Figure 17: Annual number of North Atlantic hurricanes, 1851–2022. Source: NOAA Hurricane Research Division103 and Paul Homewood.104

Hurricanes have been a fact of life for Americans in and around the Gulf of Mexico since Galveston and before. The death toll has fallen over time, with improvements in planning and engineering to safeguard structures, and the development of early warning systems to allow evacuation of threatened communities. Nevertheless, the frequency of North Atlantic hurricanes has been essentially unchanged since 1851, as shown in Figure 17. The apparent heightened hurricane activity over the last 20 years, particularly in 2005 and 2020, simply reflects improvements in observational capabilities since 1970, and is unlikely to be a true climate trend, say a team of hurricane experts. The incidence of major North Atlantic hurricanes in recent decades is no higher than that in the 1950s and 1960s, when the Earth was actually cooling, unlike today.

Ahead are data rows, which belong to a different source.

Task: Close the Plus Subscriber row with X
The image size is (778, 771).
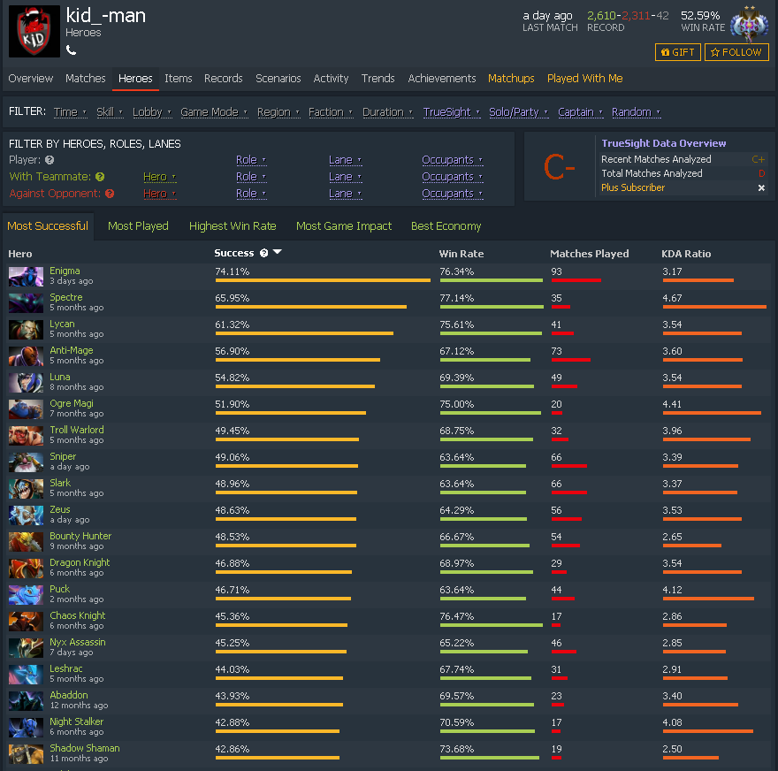Action: coord(761,187)
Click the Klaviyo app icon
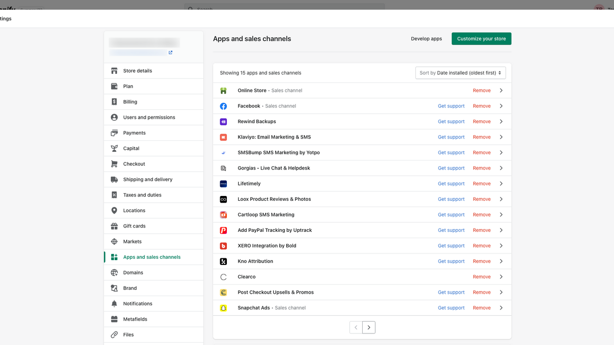This screenshot has width=614, height=345. pyautogui.click(x=224, y=137)
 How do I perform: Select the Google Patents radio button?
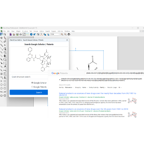[x=32, y=87]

Figure22: Hurricane Camille, 1969.

These are just a handful of hurricanes from our past, all as massive and deadly as Category 5 Hurricane Ian, which in 2022 deluged Florida with a storm surge as high as Galveston’s and rainfall up to 685 mm (27 inches); 156 were killed. Hurricanes are not on the rise today

Tornadoes

Likewise, there is no evidence that climate change is causing tornadoes to become more frequent and stronger. The annual number of strong (EF3 or greater) US tornadoes has in fact declined dramatically over the last 72 years, and there are ample examples of past tornadoes just as or more violent and deadly than today’s.

Figure26: Super Outbreak of tornadoes, 1974. Left: distribution and approximate path lengths of tornadoes; top right photo: F5 tornado approaching Xenia, Ohio (population 29,000); center right and bottom right photos: consequent wreckage in Xenia.

Figure27: Annual count of EF3 and above tornadoes in the US, 1950–2021. Source: Source: NOAA/NCEI.106, 107

After a flurry of tornadoes swarmed the central US in March 2023, the media quickly fell into the trap of linking the surge to climate change, as often occurs with other forms of extreme weather. But there is no evidence that climate change is causing tornadoes to become more frequent and  stronger, any more than hurricanes are increasing in strength and number.

Wildfires

Wildfires are not increasing either. On the contrary, the area burned annually is diminishing in most countries. The total number of US fires and the area burned in 2022 were both 20% less than in 2007; data before 1983 that mysteriously disappeared recently from a government website shows an even larger historical decline. And, in  spite of popular belief, ignition of wildfires by arson plays a larger role than sustained high temperatures and wind.

Figure30: Wildfires in northern California Left: near Auburn, Mt. Shasta and Yosemite, 1936; right: in Mendocino County, known for its redwood forests, 1945.

Figure32: Global forest area burned by wildfires, 1900–2010 Source: Jia Yang et al.108

Smoke that wafted over the US from extensive Canadian wildfires in 2023 has given credence to the mistaken belief that wildfires are intensifying because of climate change. However, just as with all the other examples of extreme weather, there is no scientific evidence that wildfires today are any more frequent or severe than anything experienced in the past. Although they can be exacerbated by weather extremes, such as heatwaves and droughts, we’ve already seen that those are not on the rise either.

In addition to examples of past weather extremes from newspaper archives, the report concludes with a short section on documented extreme weather events dating back centuries and even millennia.

Conclusion

The perception that extreme weather is increasing in frequency and severity is primarily a consequence of modern technology – the Internet and smart phones – which have revolutionised communication and made us much more aware of such disasters than we were 50 or 100 years ago. The misperception has only been amplified by the mainstream media, eager to promote the latest climate scare. And as psychologists know, constant repetition of a false belief can, over time, create the illusion of truth. But history tells a different story.